- _READING PASSAGE_:
──────

Through a couple named Peter DeLeo and "April", the girls take a foray into prostitution, but decide shortly thereafter that it's not for them.

The interaction at the Lyon St. House in San Francisco nets them motor mouth Susan and Ella Jo Bailey. During these days the girls realized that:
We had mimicked them (the thoughts of adults) and fit in to our advantage, but we also languished in their unconscious limitations of themselves. Superficially, we called it "negative programming," or "brainwashing," and it was roundly agreed that our brains could benefit from another washing.
They were on the receiving end of a couple of citations because the bus was still yellow and legally still a school bus, hence the famous black paint job featuring the "Holiwood Productions 9". A short time later they discovered an available house known as The Spiral Staircase, Dianne Lake, Nancy Pitman, Didi Lansbury and Bobby Beausoleil. It was then that the art of dumpster diving was taught to them by an older man named Zeb. Lynette reminds us that "you could have fed the world with just America's garbage."


Bobby introduced them all to Gary Hinman and also a counterfeiter named Donny who furnished them with very passable fake id's made yout to their new nicknames like Ella Jo Sinder, Brenda McCann and Sadie Mae Glutz. Dianne as a precaution of her age was "married to one of the Texans".

──────

Rewrite the San Francisco passage from "Through a couple" to "from another washing.", and substitute "chatterbox" for "motor mouth". The listing after this passage is not needed.

- _LISTED ENTRIES_:
──────

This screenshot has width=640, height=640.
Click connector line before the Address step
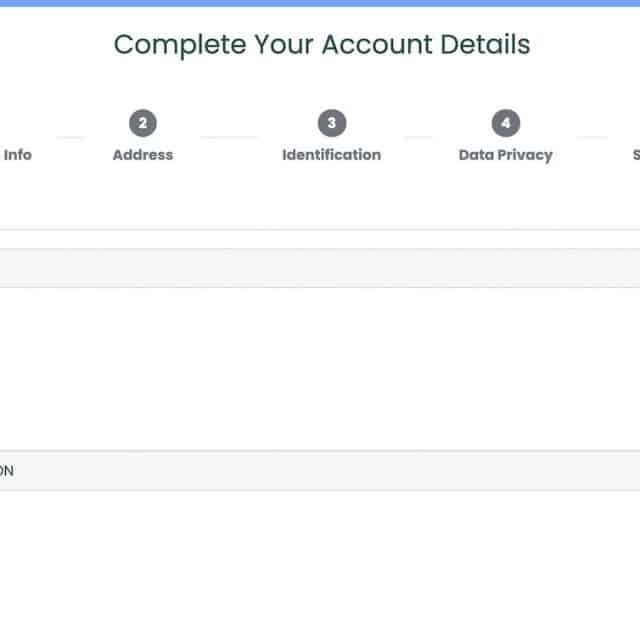click(x=70, y=137)
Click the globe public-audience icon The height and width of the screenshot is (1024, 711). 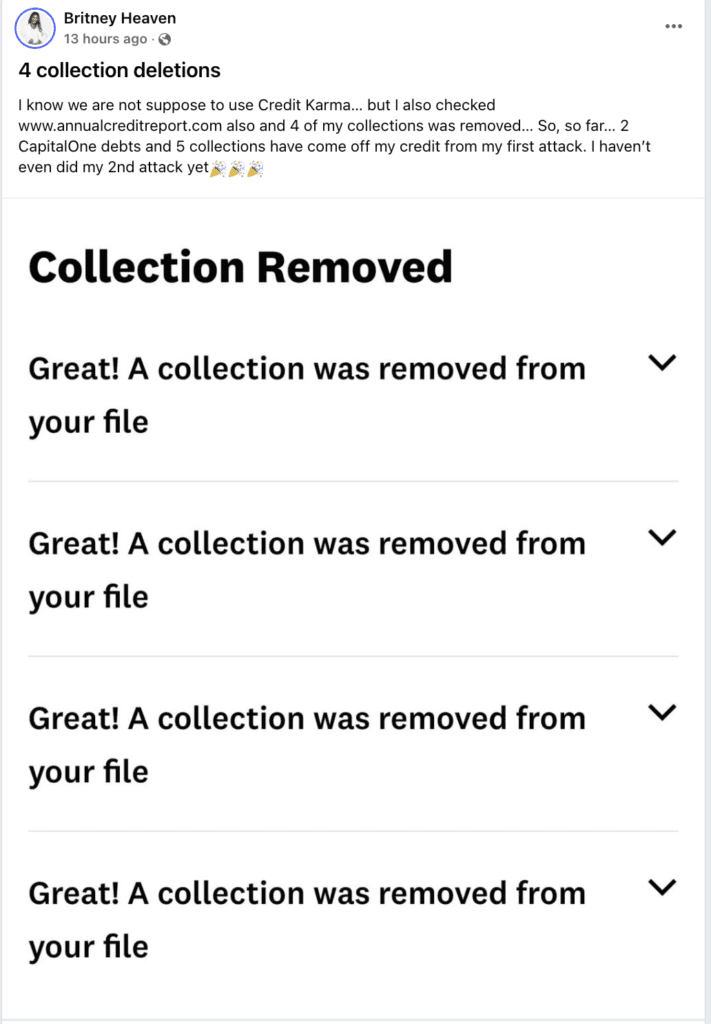164,40
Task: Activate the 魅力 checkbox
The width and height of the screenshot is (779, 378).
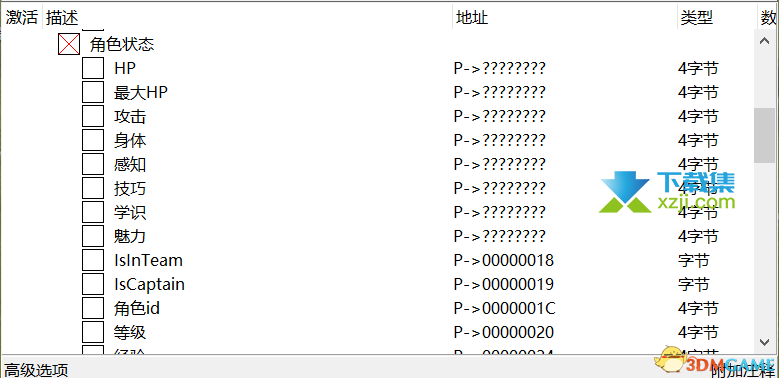Action: [93, 236]
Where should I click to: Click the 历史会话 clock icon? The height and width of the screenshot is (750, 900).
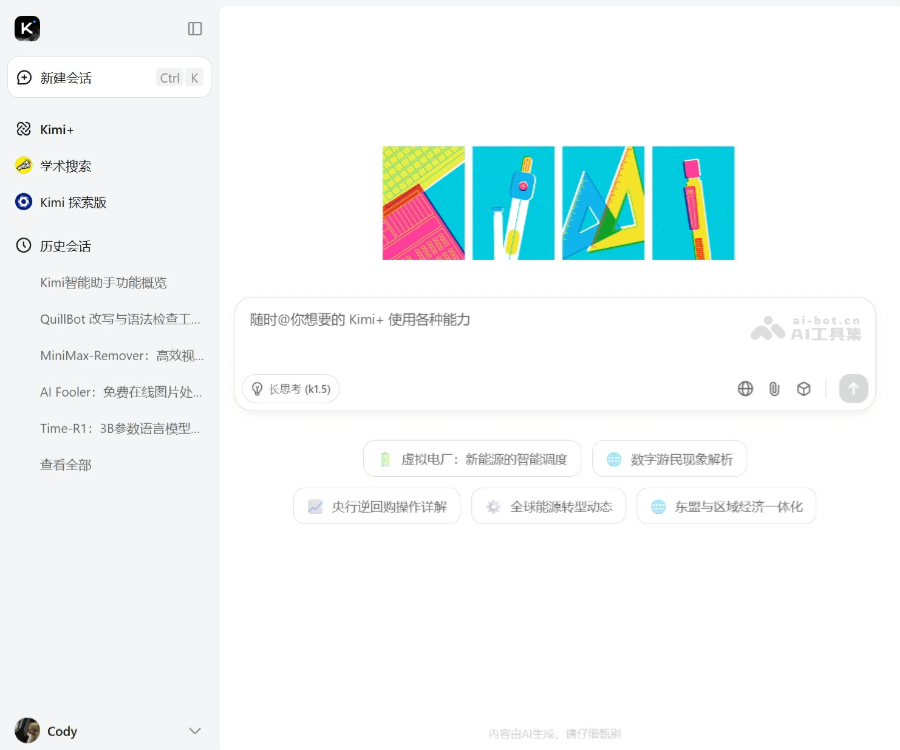(x=25, y=245)
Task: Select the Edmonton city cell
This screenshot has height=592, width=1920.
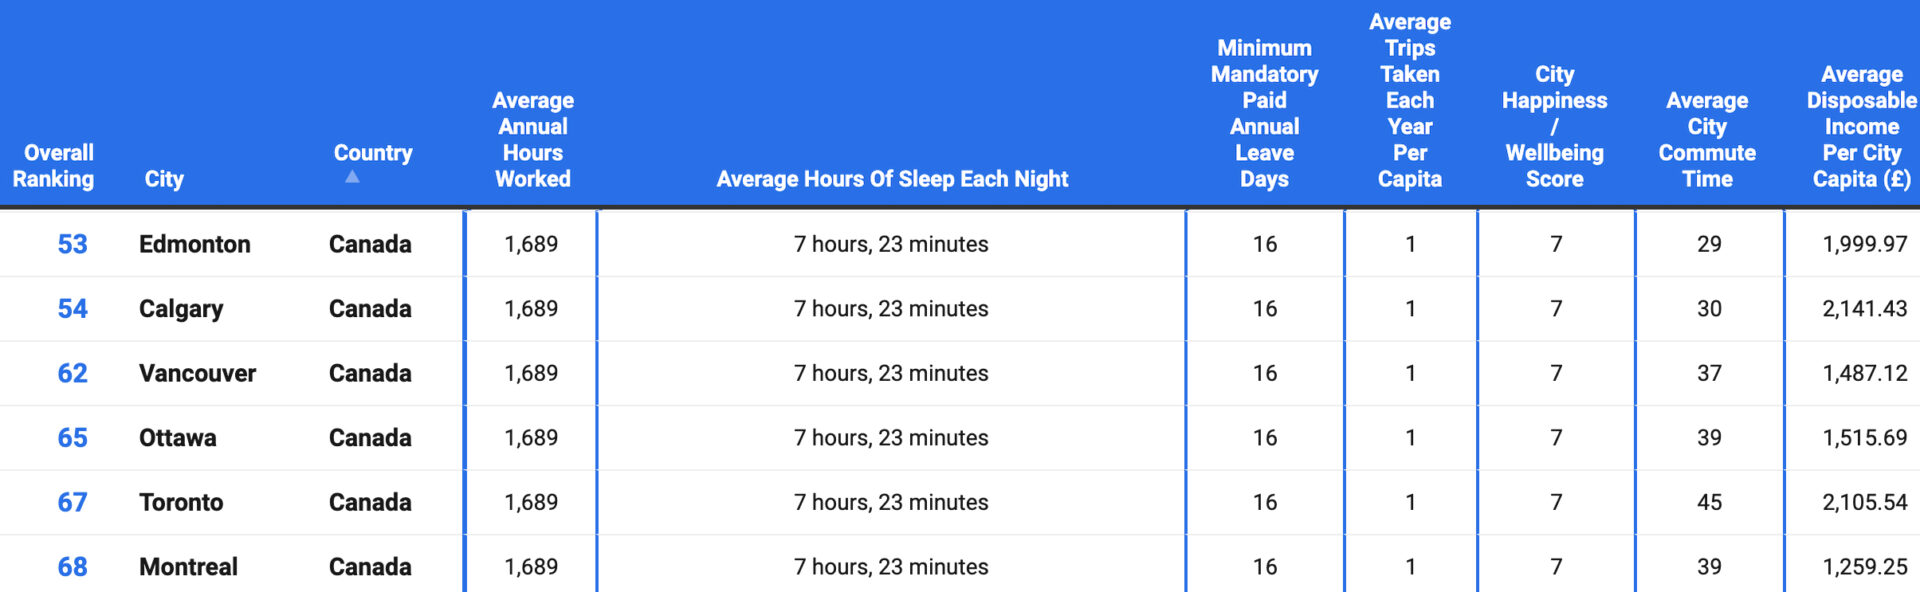Action: coord(195,244)
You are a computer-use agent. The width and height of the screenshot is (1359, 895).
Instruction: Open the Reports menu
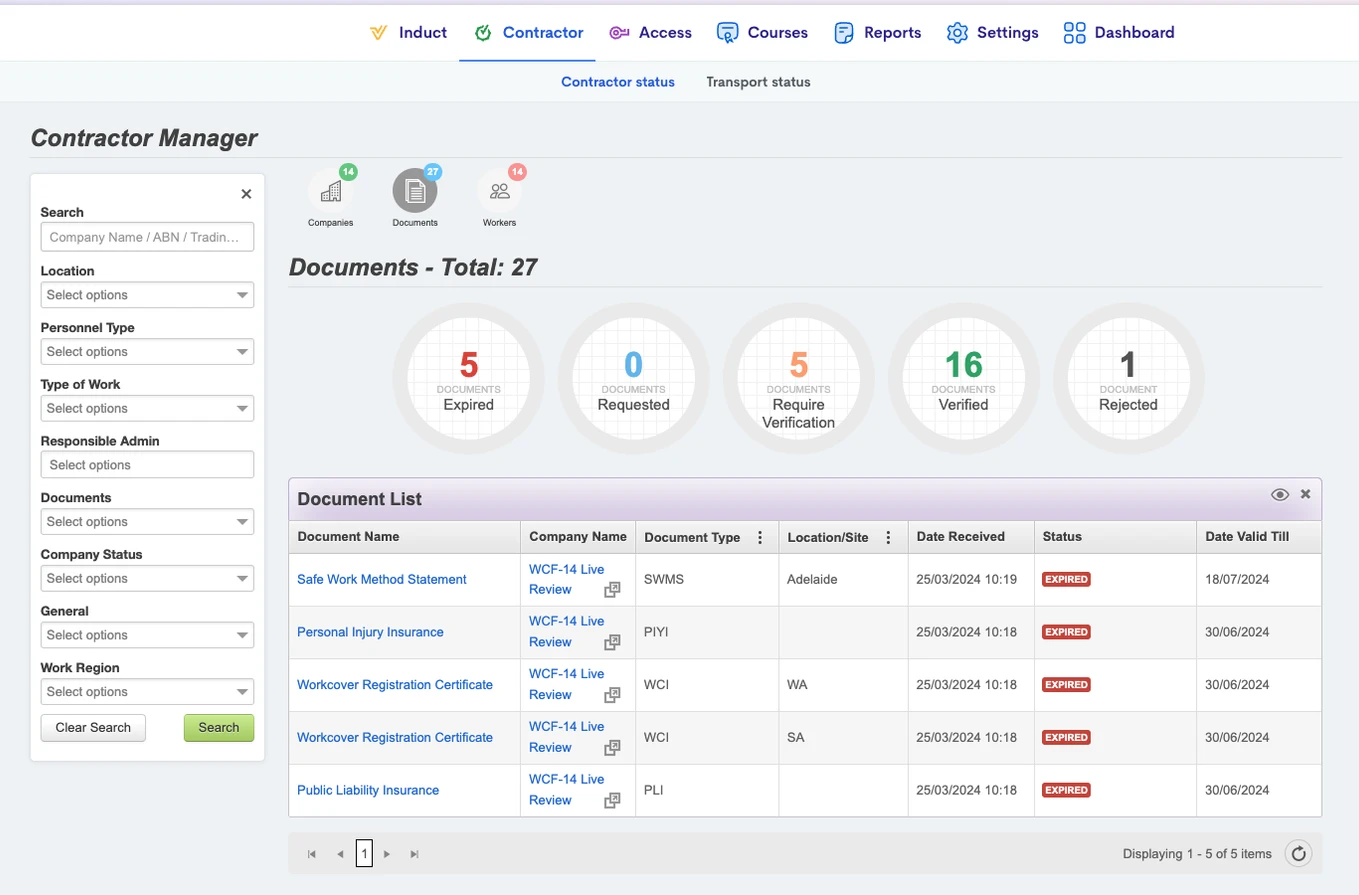click(x=878, y=32)
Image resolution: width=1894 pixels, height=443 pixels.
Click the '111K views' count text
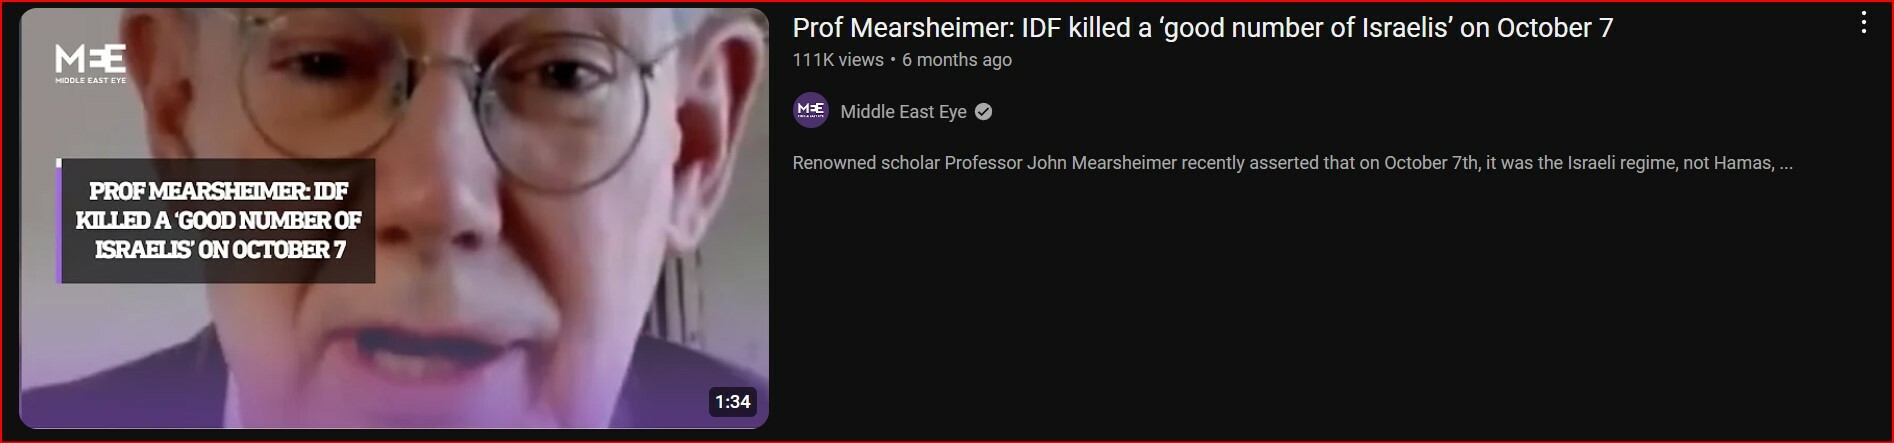coord(838,60)
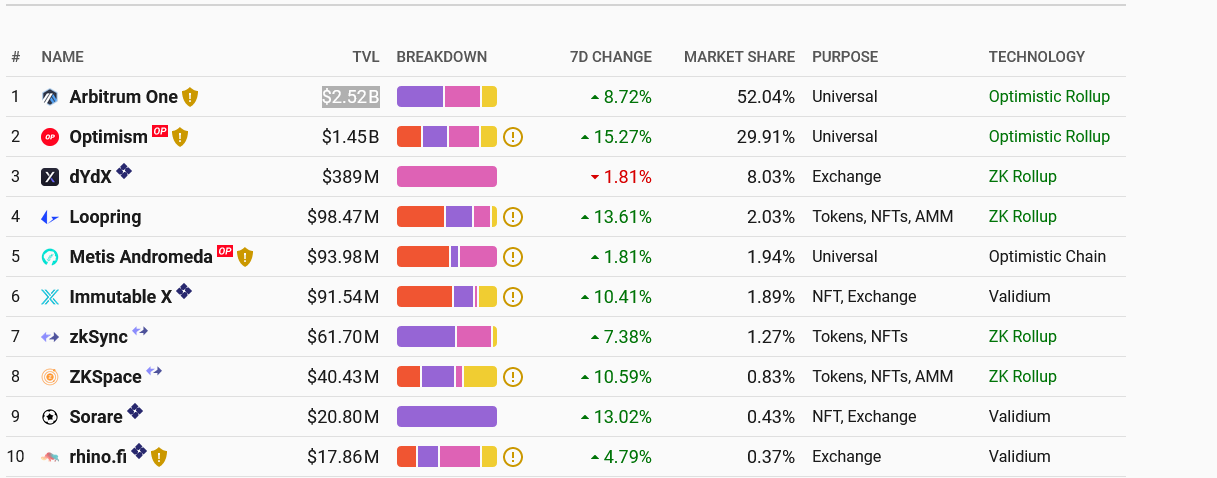
Task: Click the StarkEx diamond icon beside Immutable X
Action: [184, 291]
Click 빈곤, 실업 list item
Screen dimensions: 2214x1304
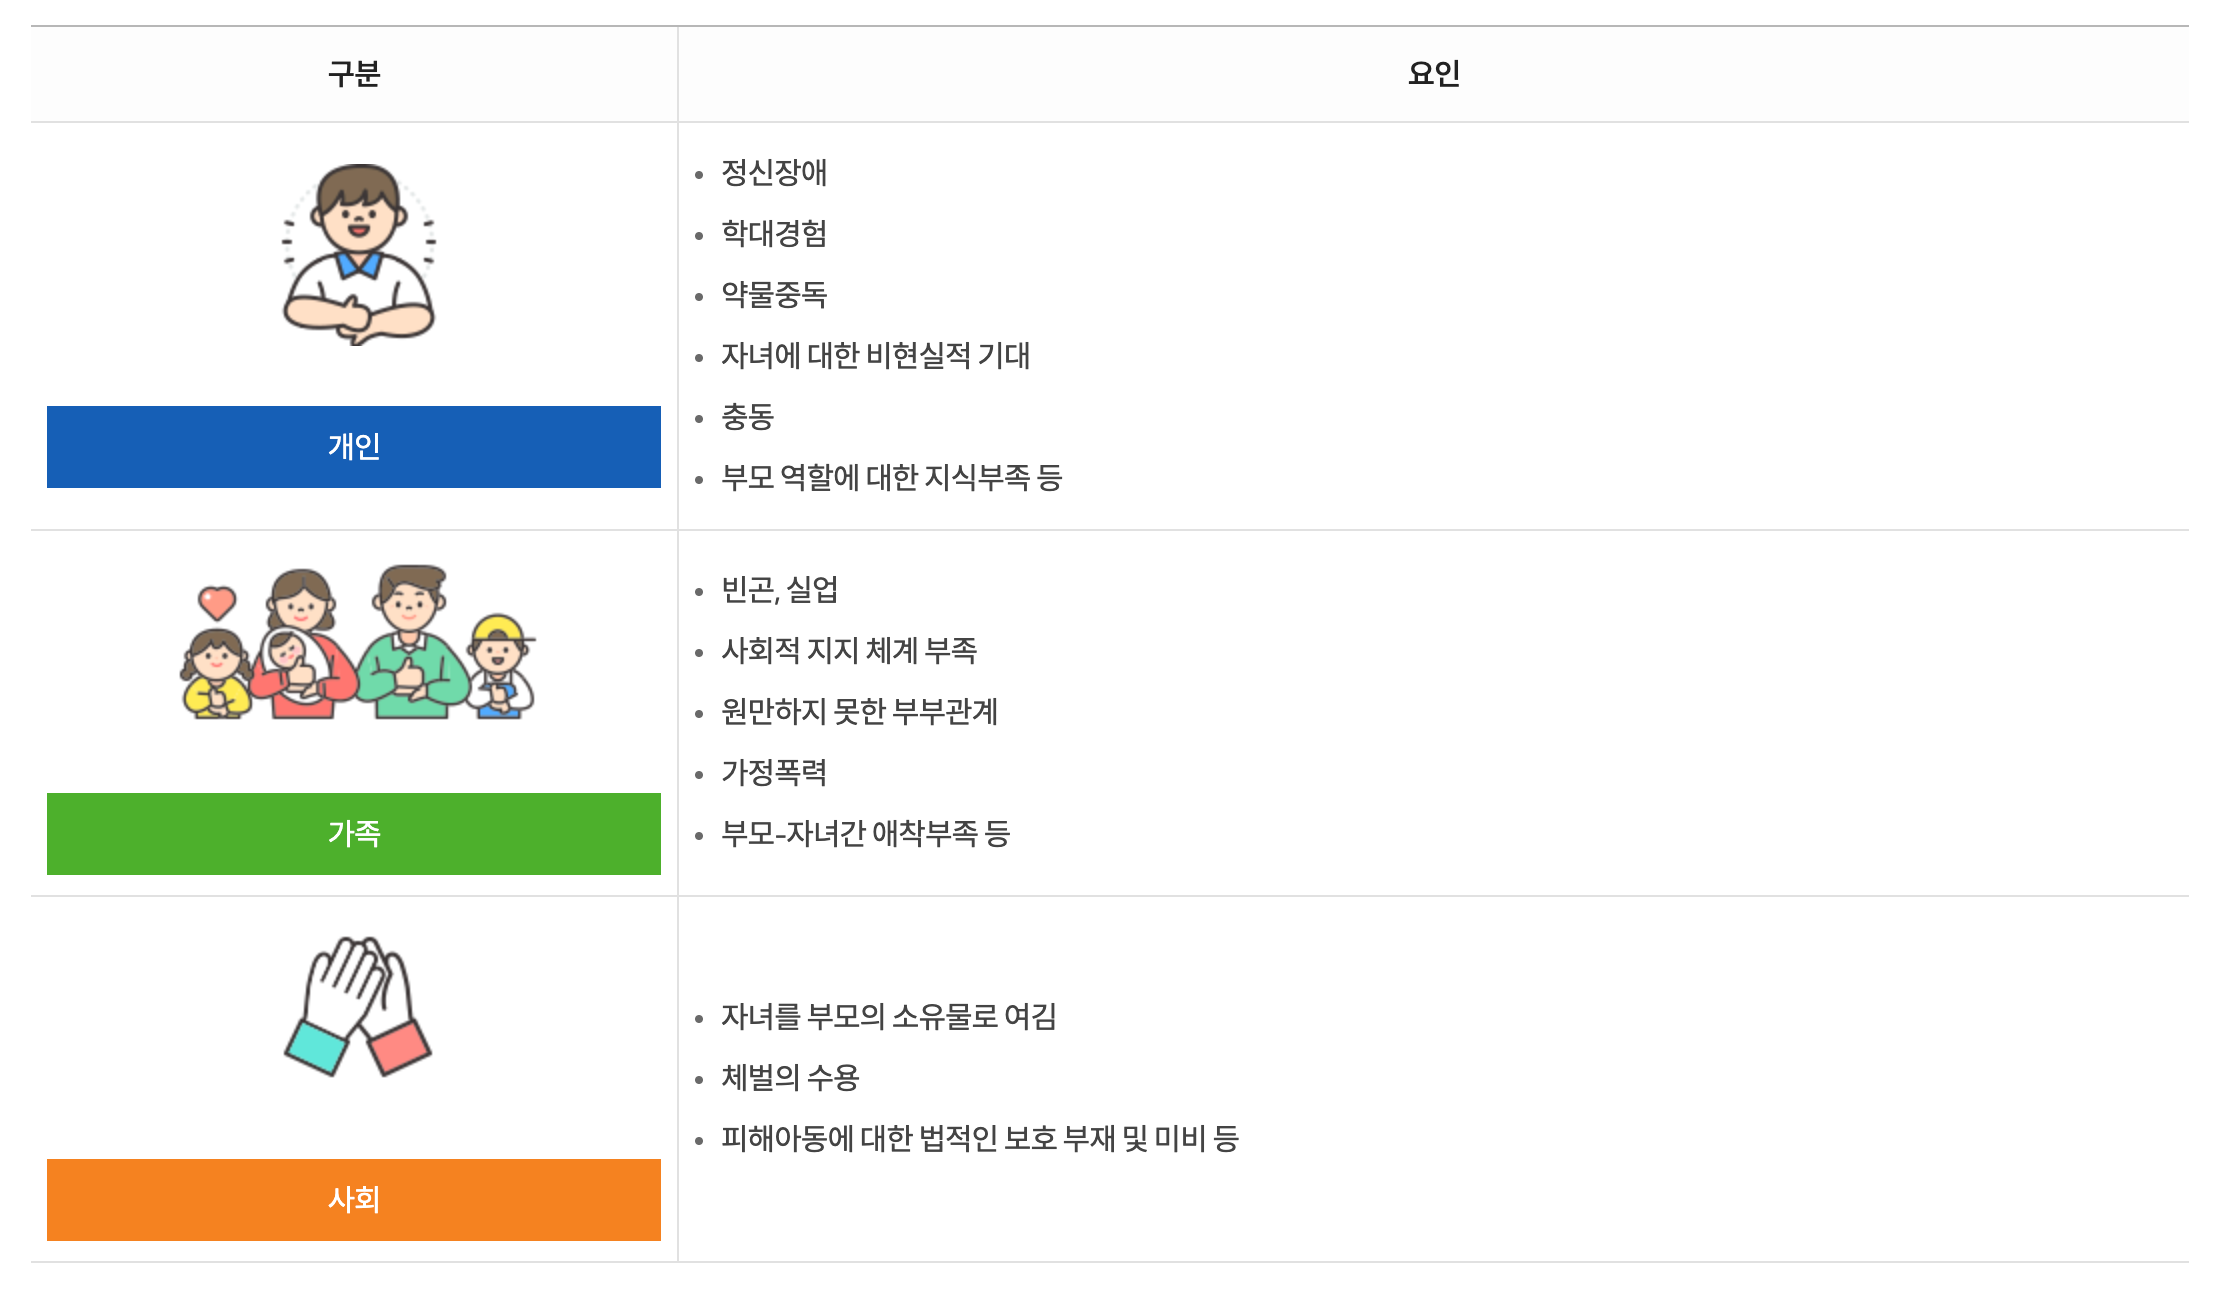pyautogui.click(x=779, y=590)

──────

- _EXERCISE RESPONSE_:
Through a couple named Peter DeLeo and "April", the girls take a foray into prostitution, but decide shortly thereafter that it's not for them.

The interaction at the Lyon St. House in San Francisco nets them chatterbox Susan and Ella Jo Bailey. During these days the girls realized that:
We had mimicked them (the thoughts of adults) and fit in to our advantage, but we also languished in their unconscious limitations of themselves. Superficially, we called it "negative programming," or "brainwashing," and it was roundly agreed that our brains could benefit from another washing.